A new dress code policy by Bier Markt has been scrapped, the CBC reports. This past October 5 the beer garden concept replaced gender-neutral uniforms at seven restaurants in Toronto, Ottawa, and Montreal with sexually suggestive outfits for female servers—a short, sleeveless blue dress, heels or boots, with no jackets, sweaters, or thick tights. Male servers were told they could don denim pants, and button-down shirts.
Tierney Angus, a server at a Bier Markt in Toronto, led the charge against the dress code policy: "I was upset that I had to squeeze my body into something that small. The material is almost bathing suit-like. It is very tight, very skimpy. I went up a size and my boyfriend commented he could see my tailbone through it." Angus divulged to reporter Rosa Marchitelli that after more than 40 female Bier Market employees filed complaints with parent company Cara Operations, they were sent this response: "The uniforms were based on our brand and industry standards and are not intended to sexualize team members or to discriminate."

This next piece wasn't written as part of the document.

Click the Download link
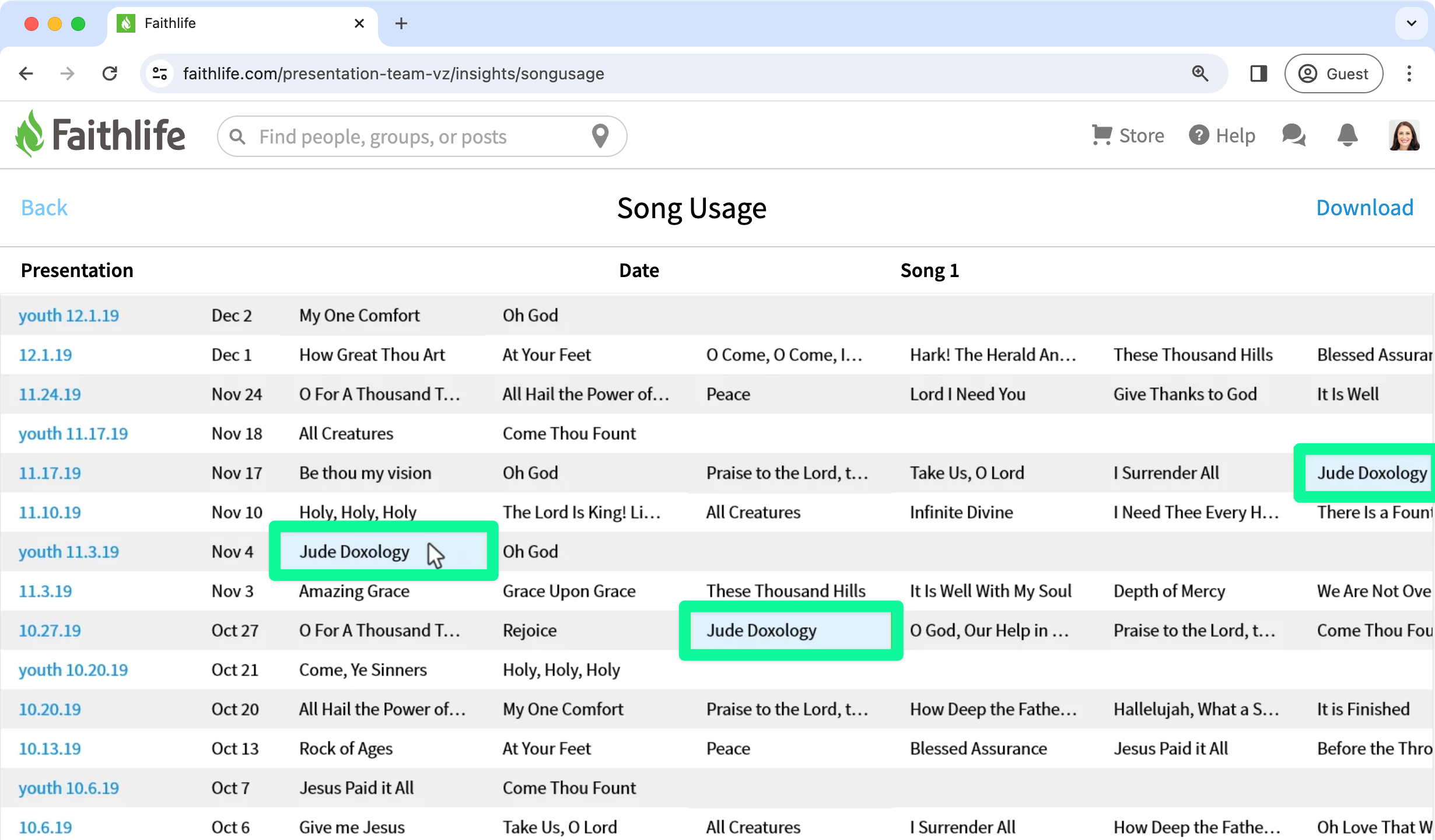pyautogui.click(x=1364, y=208)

Management insisted to the CBC that the uniforms were selected to reflect Bier Markt's "stylish image", but felt sufficiently pressured to reverse the company's stance on the dress code. The result: Bier Markt's mandated male uniform is now unisex. Probably a wise move on Cara's part, and not just to mitigate a PR disaster. Employment lawyer Barbara Green, whom Angus hired, told the CBC that the company's dress code may have run afoul of the Ontario Human Rights Code. "Women's bodies shouldn't be used to sell burgers and beer at restaurants. It's completely inappropriate."